PROMPT =
Each line of the listing below, from the very first to the one that contains "This screenshot has height=506, width=603.", is to be retyped exactly as it stands.

Start of MATERIAL TO PROCESS

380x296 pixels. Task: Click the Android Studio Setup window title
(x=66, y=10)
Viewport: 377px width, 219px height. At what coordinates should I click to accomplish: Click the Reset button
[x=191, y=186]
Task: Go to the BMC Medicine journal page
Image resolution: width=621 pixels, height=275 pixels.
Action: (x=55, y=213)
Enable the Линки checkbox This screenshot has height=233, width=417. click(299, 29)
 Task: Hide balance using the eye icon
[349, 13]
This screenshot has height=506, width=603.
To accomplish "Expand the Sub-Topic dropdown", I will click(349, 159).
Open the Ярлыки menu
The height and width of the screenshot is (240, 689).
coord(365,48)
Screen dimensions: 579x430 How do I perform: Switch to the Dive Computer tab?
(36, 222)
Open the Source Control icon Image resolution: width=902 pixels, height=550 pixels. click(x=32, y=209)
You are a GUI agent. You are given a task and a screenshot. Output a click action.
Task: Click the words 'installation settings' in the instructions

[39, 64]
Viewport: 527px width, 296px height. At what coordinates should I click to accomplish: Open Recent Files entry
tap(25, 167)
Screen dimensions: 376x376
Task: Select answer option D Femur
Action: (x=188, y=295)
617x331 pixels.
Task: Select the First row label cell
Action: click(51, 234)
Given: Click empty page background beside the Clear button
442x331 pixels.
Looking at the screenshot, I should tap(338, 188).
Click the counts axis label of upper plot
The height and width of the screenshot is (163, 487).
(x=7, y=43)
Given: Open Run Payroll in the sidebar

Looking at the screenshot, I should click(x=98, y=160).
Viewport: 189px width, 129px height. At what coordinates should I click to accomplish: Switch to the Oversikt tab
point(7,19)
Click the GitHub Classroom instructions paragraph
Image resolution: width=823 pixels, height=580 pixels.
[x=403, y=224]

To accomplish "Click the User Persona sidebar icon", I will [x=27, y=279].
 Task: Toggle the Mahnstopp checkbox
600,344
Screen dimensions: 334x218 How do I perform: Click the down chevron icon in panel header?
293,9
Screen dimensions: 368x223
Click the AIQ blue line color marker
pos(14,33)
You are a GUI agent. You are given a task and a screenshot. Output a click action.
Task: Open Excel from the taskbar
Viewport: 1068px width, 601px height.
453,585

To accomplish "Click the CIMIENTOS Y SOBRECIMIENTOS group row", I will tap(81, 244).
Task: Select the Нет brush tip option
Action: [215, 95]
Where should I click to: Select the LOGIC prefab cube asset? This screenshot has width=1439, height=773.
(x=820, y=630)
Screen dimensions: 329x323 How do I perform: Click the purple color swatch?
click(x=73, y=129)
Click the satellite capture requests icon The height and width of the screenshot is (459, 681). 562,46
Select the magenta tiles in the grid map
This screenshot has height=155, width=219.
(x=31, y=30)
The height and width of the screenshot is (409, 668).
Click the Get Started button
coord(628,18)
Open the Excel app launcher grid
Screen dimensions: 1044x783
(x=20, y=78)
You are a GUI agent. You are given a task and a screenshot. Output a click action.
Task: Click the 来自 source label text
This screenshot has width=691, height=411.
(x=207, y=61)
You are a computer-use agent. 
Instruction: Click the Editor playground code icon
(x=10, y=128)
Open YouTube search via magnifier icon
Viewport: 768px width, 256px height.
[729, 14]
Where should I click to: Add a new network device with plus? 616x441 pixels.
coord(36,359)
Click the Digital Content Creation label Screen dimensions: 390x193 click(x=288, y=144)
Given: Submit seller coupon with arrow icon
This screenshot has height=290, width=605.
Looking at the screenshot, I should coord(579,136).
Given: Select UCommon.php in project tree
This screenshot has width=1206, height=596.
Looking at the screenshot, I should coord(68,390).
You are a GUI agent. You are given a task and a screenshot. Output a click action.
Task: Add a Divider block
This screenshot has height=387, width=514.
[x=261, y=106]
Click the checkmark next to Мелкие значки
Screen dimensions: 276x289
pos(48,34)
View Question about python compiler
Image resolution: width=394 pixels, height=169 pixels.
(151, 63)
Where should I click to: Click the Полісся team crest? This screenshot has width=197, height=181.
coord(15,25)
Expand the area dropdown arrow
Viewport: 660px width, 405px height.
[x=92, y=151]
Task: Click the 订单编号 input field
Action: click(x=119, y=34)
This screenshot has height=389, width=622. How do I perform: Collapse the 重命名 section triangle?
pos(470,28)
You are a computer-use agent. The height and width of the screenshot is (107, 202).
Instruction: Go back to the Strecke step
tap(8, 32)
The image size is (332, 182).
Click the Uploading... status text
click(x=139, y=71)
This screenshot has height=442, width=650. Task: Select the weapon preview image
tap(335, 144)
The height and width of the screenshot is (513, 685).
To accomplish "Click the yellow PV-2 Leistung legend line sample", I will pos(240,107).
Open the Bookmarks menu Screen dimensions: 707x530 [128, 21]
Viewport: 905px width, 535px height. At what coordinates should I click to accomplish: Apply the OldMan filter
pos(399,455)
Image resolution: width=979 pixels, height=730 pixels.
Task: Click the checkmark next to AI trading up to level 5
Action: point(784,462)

End of MATERIAL TO PROCESS

ANSWER SECTION =
380x296 pixels. Task: Click the Android Studio Setup window title
(x=66, y=10)
Viewport: 377px width, 219px height. At what coordinates should I click to accomplish: Click the Reset button
[x=191, y=186]
Task: Go to the BMC Medicine journal page
Image resolution: width=621 pixels, height=275 pixels.
Action: (x=55, y=213)
Enable the Линки checkbox This screenshot has height=233, width=417. click(299, 29)
 Task: Hide balance using the eye icon
[349, 13]
This screenshot has height=506, width=603.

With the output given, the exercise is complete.